Reg No
15601066
Rating
Regional
Categories of Special Interest
Architectural, Artistic, Historical, Social
Previous Name
Gorey Methodist Church
Original Use
Church/chapel
In Use As
Church/chapel
Date
1830 - 1835
Coordinates
315430, 159471
Date Recorded
07/06/2005
Date Updated
--/--/--
Detached three-bay double-height single-cell Methodist church, dated 1834, on a rectangular plan. Renovated, 1894. Hipped slate roof with clay ridge tiles, and replacement uPVC rainwater goods on rendered eaves. Replacement cement rendered, ruled and lined walls.

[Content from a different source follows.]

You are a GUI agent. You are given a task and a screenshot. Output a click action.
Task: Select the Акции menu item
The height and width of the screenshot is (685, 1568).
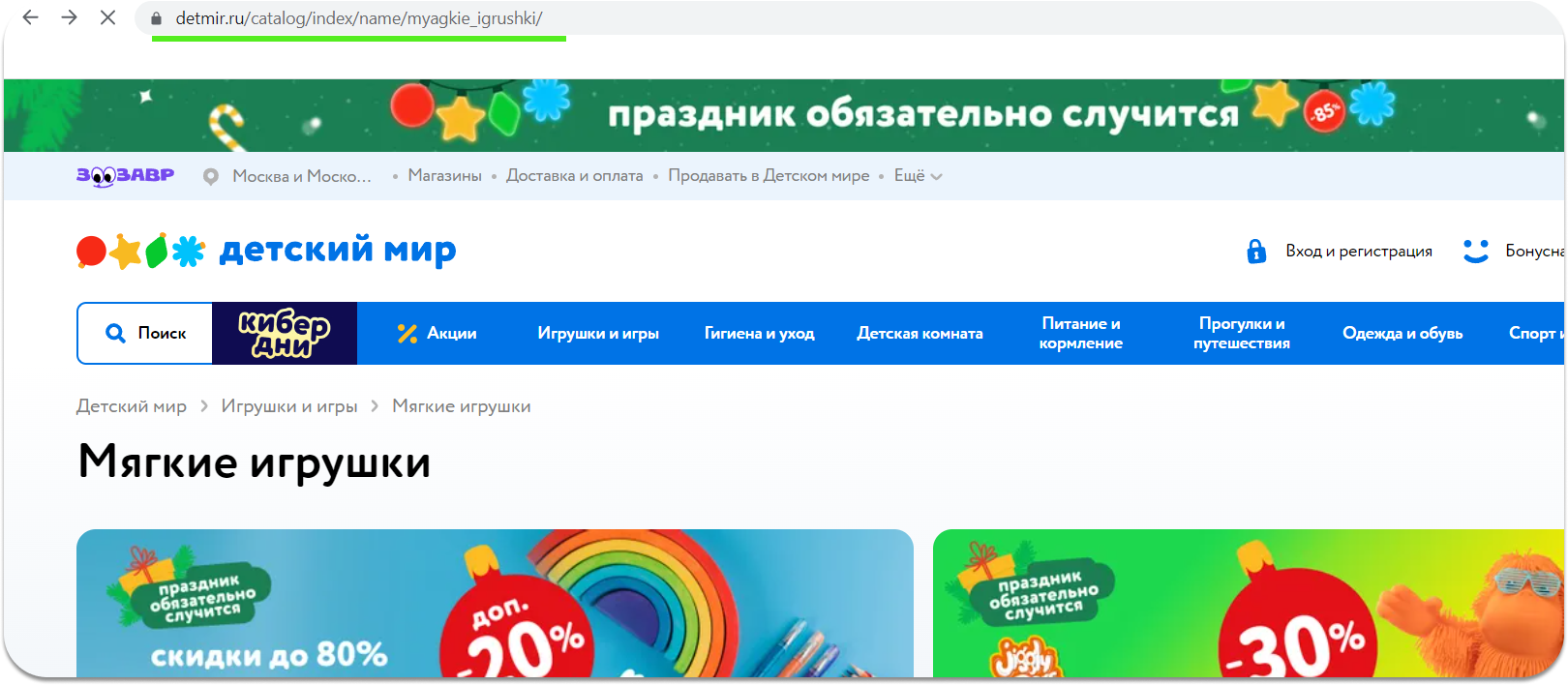coord(437,334)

Square-headed central door opening below date stone in rendered "bas-relief" surround, cut-granite threshold supporting cast-iron bootscrapers, and concealed dressings framing replacement timber panelled double doors. Round-headed flanking window openings with cut-granite sills, and concealed dressings framing fixed-pane fittings having interlocking Y-tracery glazing bars. Round-headed window openings with cut-granite sills, and concealed dressings framing fixed-pane fittings having interlocking Y-tracery glazing bars. Interior including vestibule (east); full-height interior with carpeted aisles between timber pews, timber boarded or tongue-and-groove timber panelled wainscoting supporting carved timber dado rail, carpeted stepped dais (west) with rosette-detailed wrought iron balusters supporting carved timber communion railing centred on timber lectern, and timber panelled ceiling in carved timber frame. Set in relandscaped grounds with rendered piers to perimeter having moss-covered cut-granite shallow pyramidal capping supporting wrought iron double gates.
A church representing an important component of the early nineteenth-century ecclesiastical heritage of Gorey with the architectural value of the composition, 'a neat building lately erected' (Lewis 1837 I, 66), confirmed by such attributes as the compact rectilinear "barn" plan form, aligned along an inverted liturgically-correct axis; and the "arcaded" profile of the openings with those openings showing pretty Churchwarden glazing patterns. Having been well maintained, the elementary form and massing survive intact together with substantial quantities of the historic or original fabric, both to the exterior and to the restrained interior, thus upholding the character or integrity of a church making a pleasing visual statement in Market Street.